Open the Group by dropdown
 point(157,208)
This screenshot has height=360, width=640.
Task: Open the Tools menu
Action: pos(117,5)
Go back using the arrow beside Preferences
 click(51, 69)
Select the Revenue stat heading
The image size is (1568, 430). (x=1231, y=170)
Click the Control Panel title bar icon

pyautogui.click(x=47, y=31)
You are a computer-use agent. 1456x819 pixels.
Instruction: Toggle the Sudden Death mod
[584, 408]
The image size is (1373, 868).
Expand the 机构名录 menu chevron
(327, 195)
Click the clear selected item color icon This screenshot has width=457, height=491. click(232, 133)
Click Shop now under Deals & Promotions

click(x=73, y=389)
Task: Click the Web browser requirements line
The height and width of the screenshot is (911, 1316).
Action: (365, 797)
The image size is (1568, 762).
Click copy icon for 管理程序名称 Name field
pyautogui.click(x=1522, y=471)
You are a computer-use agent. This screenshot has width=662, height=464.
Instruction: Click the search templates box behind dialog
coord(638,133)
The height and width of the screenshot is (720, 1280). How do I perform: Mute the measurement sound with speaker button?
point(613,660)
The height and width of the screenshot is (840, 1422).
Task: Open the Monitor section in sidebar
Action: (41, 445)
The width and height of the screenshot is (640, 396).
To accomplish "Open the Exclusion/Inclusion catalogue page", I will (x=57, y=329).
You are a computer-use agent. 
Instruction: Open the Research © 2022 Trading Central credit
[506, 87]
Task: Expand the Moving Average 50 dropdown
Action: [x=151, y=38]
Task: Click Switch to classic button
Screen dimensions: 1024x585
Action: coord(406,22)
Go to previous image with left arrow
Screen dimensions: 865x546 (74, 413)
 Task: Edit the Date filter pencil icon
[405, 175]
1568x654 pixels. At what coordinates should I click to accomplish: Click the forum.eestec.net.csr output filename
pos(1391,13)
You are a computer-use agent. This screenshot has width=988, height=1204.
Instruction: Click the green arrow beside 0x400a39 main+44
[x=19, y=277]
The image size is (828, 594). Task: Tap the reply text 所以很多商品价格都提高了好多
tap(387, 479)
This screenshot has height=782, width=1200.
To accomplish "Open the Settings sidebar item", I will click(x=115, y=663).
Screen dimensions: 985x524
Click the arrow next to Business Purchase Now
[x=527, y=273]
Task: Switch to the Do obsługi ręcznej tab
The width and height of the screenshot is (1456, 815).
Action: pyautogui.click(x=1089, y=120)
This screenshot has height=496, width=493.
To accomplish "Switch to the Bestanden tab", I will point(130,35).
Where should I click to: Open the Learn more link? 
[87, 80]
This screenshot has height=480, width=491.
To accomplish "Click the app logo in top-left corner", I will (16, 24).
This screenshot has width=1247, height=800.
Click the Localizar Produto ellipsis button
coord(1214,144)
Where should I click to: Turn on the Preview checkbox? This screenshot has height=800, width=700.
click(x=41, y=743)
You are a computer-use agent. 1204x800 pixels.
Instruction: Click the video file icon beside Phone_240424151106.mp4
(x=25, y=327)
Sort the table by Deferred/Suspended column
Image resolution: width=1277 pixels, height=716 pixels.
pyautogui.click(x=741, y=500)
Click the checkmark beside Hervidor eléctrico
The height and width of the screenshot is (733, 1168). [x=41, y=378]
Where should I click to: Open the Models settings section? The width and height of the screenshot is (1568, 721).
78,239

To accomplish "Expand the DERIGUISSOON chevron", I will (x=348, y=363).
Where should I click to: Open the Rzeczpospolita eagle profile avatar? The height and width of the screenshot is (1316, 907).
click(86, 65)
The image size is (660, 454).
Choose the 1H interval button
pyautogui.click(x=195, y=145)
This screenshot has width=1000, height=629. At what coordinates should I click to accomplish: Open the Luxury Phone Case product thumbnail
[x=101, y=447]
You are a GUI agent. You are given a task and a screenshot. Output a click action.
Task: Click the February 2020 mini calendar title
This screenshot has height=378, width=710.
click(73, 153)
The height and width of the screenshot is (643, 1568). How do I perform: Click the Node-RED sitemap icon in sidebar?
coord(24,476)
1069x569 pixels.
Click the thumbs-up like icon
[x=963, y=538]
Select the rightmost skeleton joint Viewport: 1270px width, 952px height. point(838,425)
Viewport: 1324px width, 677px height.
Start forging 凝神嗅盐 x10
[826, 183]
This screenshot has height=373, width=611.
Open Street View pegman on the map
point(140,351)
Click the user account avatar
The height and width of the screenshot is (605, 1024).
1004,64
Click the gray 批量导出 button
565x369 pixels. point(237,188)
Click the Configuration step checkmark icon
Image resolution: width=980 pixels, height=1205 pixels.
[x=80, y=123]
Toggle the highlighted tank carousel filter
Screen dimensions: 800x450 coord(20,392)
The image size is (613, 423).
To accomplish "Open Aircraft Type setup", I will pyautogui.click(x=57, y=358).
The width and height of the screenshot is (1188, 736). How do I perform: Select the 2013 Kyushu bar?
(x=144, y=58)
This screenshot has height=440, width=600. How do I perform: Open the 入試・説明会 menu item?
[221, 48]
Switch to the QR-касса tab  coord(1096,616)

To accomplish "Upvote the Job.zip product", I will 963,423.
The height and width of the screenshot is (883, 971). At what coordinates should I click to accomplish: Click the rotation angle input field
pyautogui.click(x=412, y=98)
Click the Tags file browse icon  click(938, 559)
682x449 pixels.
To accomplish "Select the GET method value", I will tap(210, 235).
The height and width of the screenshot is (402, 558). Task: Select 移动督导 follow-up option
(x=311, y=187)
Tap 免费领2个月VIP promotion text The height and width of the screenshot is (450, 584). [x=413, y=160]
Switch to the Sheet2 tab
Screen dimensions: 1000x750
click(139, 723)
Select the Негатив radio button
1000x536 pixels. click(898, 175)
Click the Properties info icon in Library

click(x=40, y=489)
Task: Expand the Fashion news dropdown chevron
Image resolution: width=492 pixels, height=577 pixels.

+++

* **REQUIRED ACTION**
In full and without changes, give the data above once more.

* **ANSWER BOX**
Open the Group by dropdown
 point(157,208)
This screenshot has height=360, width=640.
Task: Open the Tools menu
Action: pos(117,5)
Go back using the arrow beside Preferences
 click(51, 69)
Select the Revenue stat heading
The image size is (1568, 430). (x=1231, y=170)
Click the Control Panel title bar icon

pyautogui.click(x=47, y=31)
You are a computer-use agent. 1456x819 pixels.
Instruction: Toggle the Sudden Death mod
[584, 408]
The image size is (1373, 868).
Expand the 机构名录 menu chevron
(327, 195)
Click the clear selected item color icon This screenshot has width=457, height=491. click(232, 133)
Click Shop now under Deals & Promotions

click(x=73, y=389)
Task: Click the Web browser requirements line
The height and width of the screenshot is (911, 1316).
Action: (365, 797)
The image size is (1568, 762).
Click copy icon for 管理程序名称 Name field
pyautogui.click(x=1522, y=471)
You are a computer-use agent. This screenshot has width=662, height=464.
Instruction: Click the search templates box behind dialog
coord(638,133)
The height and width of the screenshot is (720, 1280). How do I perform: Mute the measurement sound with speaker button?
point(613,660)
The height and width of the screenshot is (840, 1422).
Task: Open the Monitor section in sidebar
Action: (41, 445)
The width and height of the screenshot is (640, 396).
To accomplish "Open the Exclusion/Inclusion catalogue page", I will (x=57, y=329).
You are a computer-use agent. 
Instruction: Open the Research © 2022 Trading Central credit
[506, 87]
Task: Expand the Moving Average 50 dropdown
Action: [x=151, y=38]
Task: Click Switch to classic button
Screen dimensions: 1024x585
Action: coord(406,22)
Go to previous image with left arrow
Screen dimensions: 865x546 (74, 413)
 Task: Edit the Date filter pencil icon
[405, 175]
1568x654 pixels. At what coordinates should I click to accomplish: Click the forum.eestec.net.csr output filename
pos(1391,13)
You are a computer-use agent. This screenshot has width=988, height=1204.
Instruction: Click the green arrow beside 0x400a39 main+44
[x=19, y=277]
The image size is (828, 594). Task: Tap the reply text 所以很多商品价格都提高了好多
tap(387, 479)
This screenshot has height=782, width=1200.
To accomplish "Open the Settings sidebar item", I will click(x=115, y=663).
Screen dimensions: 985x524
Click the arrow next to Business Purchase Now
[x=527, y=273]
Task: Switch to the Do obsługi ręcznej tab
The width and height of the screenshot is (1456, 815).
Action: pyautogui.click(x=1089, y=120)
This screenshot has height=496, width=493.
To accomplish "Switch to the Bestanden tab", I will point(130,35).
Where should I click to: Open the Learn more link? 
[87, 80]
This screenshot has height=480, width=491.
To accomplish "Click the app logo in top-left corner", I will (16, 24).
This screenshot has width=1247, height=800.
Click the Localizar Produto ellipsis button
coord(1214,144)
Where should I click to: Turn on the Preview checkbox? This screenshot has height=800, width=700.
click(x=41, y=743)
You are a computer-use agent. 1204x800 pixels.
Instruction: Click the video file icon beside Phone_240424151106.mp4
(x=25, y=327)
Sort the table by Deferred/Suspended column
Image resolution: width=1277 pixels, height=716 pixels.
pyautogui.click(x=741, y=500)
Click the checkmark beside Hervidor eléctrico
The height and width of the screenshot is (733, 1168). [x=41, y=378]
Where should I click to: Open the Models settings section? The width and height of the screenshot is (1568, 721).
78,239

To accomplish "Expand the DERIGUISSOON chevron", I will (x=348, y=363).
Where should I click to: Open the Rzeczpospolita eagle profile avatar? The height and width of the screenshot is (1316, 907).
click(86, 65)
The image size is (660, 454).
Choose the 1H interval button
pyautogui.click(x=195, y=145)
This screenshot has width=1000, height=629. At what coordinates should I click to accomplish: Open the Luxury Phone Case product thumbnail
[x=101, y=447]
You are a GUI agent. You are given a task and a screenshot. Output a click action.
Task: Click the February 2020 mini calendar title
This screenshot has height=378, width=710.
click(73, 153)
The height and width of the screenshot is (643, 1568). How do I perform: Click the Node-RED sitemap icon in sidebar?
coord(24,476)
1069x569 pixels.
Click the thumbs-up like icon
[x=963, y=538]
Select the rightmost skeleton joint Viewport: 1270px width, 952px height. point(838,425)
Viewport: 1324px width, 677px height.
Start forging 凝神嗅盐 x10
[826, 183]
This screenshot has height=373, width=611.
Open Street View pegman on the map
point(140,351)
Click the user account avatar
The height and width of the screenshot is (605, 1024).
1004,64
Click the gray 批量导出 button
565x369 pixels. point(237,188)
Click the Configuration step checkmark icon
Image resolution: width=980 pixels, height=1205 pixels.
[x=80, y=123]
Toggle the highlighted tank carousel filter
Screen dimensions: 800x450 coord(20,392)
The image size is (613, 423).
To accomplish "Open Aircraft Type setup", I will pyautogui.click(x=57, y=358).
The width and height of the screenshot is (1188, 736). How do I perform: Select the 2013 Kyushu bar?
(x=144, y=58)
This screenshot has height=440, width=600. How do I perform: Open the 入試・説明会 menu item?
[221, 48]
Switch to the QR-касса tab  coord(1096,616)

To accomplish "Upvote the Job.zip product", I will 963,423.
The height and width of the screenshot is (883, 971). At what coordinates should I click to accomplish: Click the rotation angle input field
pyautogui.click(x=412, y=98)
Click the Tags file browse icon  click(938, 559)
682x449 pixels.
To accomplish "Select the GET method value", I will tap(210, 235).
The height and width of the screenshot is (402, 558). Task: Select 移动督导 follow-up option
(x=311, y=187)
Tap 免费领2个月VIP promotion text The height and width of the screenshot is (450, 584). [x=413, y=160]
Switch to the Sheet2 tab
Screen dimensions: 1000x750
click(139, 723)
Select the Негатив radio button
1000x536 pixels. click(898, 175)
Click the Properties info icon in Library

click(x=40, y=489)
Task: Expand the Fashion news dropdown chevron
Image resolution: width=492 pixels, height=577 pixels.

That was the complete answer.